PASSAGE PROVIDED Block Start

PostgreSQL with Prisma ORM will manage application data such as users, repositories, and generated reviews.
A Pinecone vector database will store code embeddings to enable semantic search and retrieval of relevant repository context.
Google Gemini AI will analyze the pull request changes along with retrieved repository context to generate structured review feedback.
GitHub APIs and webhooks will enable real-time integration with repositories and automated pull request monitoring.
Background processing using Inngest will handle asynchronous tasks such as repository indexing and AI review generation.
Together, these technologies will work in an integrated architecture to provide a scalable, automated, and context-aware code review system.

Performance Metrics

Here is a visual breakdown of the advancements made by RepoShield compared to standard practices.

1. Code Review Time (Lower is Better)

PASSAGE PROVIDED Block End

#### EXERCISES TO COMPLETE
1/ Please output the part of the RepoShield passage that opens with the words containing "Google Gemini AI" and closes with "code review system.", copied word for word.
2/ Write the next part of the RepoShield passage, picking up right after its last line.
These rows were drawn from a separate source.

GIVEN DATA Block Start

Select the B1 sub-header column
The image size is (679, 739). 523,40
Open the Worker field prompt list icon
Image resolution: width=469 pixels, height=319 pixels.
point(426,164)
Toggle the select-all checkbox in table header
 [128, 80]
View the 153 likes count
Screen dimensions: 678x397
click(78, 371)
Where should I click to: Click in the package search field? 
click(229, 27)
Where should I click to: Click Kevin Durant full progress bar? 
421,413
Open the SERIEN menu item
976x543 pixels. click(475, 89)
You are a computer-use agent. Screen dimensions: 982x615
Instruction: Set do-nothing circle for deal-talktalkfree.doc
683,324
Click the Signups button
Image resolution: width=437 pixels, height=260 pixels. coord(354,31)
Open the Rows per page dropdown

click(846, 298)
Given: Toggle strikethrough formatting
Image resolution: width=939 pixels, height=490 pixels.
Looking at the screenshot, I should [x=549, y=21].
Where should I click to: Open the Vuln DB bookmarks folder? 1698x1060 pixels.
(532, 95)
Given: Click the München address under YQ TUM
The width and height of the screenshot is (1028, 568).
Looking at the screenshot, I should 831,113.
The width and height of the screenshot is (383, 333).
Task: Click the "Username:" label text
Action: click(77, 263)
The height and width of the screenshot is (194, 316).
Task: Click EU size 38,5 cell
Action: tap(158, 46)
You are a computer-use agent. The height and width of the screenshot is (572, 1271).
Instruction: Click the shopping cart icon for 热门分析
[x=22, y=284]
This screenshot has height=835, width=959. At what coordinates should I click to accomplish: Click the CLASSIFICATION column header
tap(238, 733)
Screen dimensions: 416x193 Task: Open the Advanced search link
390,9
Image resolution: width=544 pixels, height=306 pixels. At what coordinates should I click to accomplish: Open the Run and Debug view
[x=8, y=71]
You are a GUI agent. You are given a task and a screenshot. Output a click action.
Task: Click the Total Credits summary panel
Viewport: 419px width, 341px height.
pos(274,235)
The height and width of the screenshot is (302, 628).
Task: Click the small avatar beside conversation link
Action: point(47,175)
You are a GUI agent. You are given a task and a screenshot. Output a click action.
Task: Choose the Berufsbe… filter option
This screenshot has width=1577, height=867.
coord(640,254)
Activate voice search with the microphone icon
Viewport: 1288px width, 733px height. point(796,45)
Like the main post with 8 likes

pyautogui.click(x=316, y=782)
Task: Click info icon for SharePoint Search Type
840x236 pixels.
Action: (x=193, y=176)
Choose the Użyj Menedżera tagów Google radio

GIVEN DATA Block End

#### RESPONSE LIST
1/
Google Gemini AI will analyze the pull request changes along with retrieved repository context to generate structured review feedback.
GitHub APIs and webhooks will enable real-time integration with repositories and automated pull request monitoring.
Background processing using Inngest will handle asynchronous tasks such as repository indexing and AI review generation.
Together, these technologies will work in an integrated architecture to provide a scalable, automated, and context-aware code review system.

2/
%%{init: { "themeVariables": { "xyChart": { "backgroundColor": "#ffffff", "titleColor": "#000000", "xAxisLabelColor": "#000000", "xAxisTitleColor": "#000000", "yAxisLabelColor": "#000000", "yAxisTitleColor": "#000000", "xAxisTickColor": "#000000", "yAxisTickColor": "#000000", "xAxisLineColor": "#000000", "yAxisLineColor": "#000000" } } } }%%
xychart-beta
    title "Average Time to Complete a PR Review (Minutes)"
    x-axis ["Manual Review", "Standard AI", "RepoShield"]
    y-axis "Minutes" 0 --> 120
    bar [120, 5, 1]

Tip

📊 Data Sourcing, Chart Interpretation & Academic Baselines (Click to expand)

Where to Find the Data:
- RepoShield Latency & Benchmarks: Sourced directly from Table 5.2 (System Latency Benchmarks) in the project's Chapter 5 Results & Discussion. The average end-to-end processing time is ~14.01s (rounded here to ~1 min for baseline comparison).
- Hallucination, Accuracy & Feature Catch Rates: Derived from the experimental evaluations in Table 5.3 (Comparison of Code Review Methodologies) in Chapter 5 Results & Discussion.
- Operational Cost & Token Efficiency: Sourced from Gemini API token usage tracking and standard human developer billing rates (averaging $150 per high-quality review iteration).
- API Resilience Metrics: Extracted from the rate-limiting and job-queue load tests detailed in Section 5.4 & 5.6 of Chapter 5 Results & Discussion.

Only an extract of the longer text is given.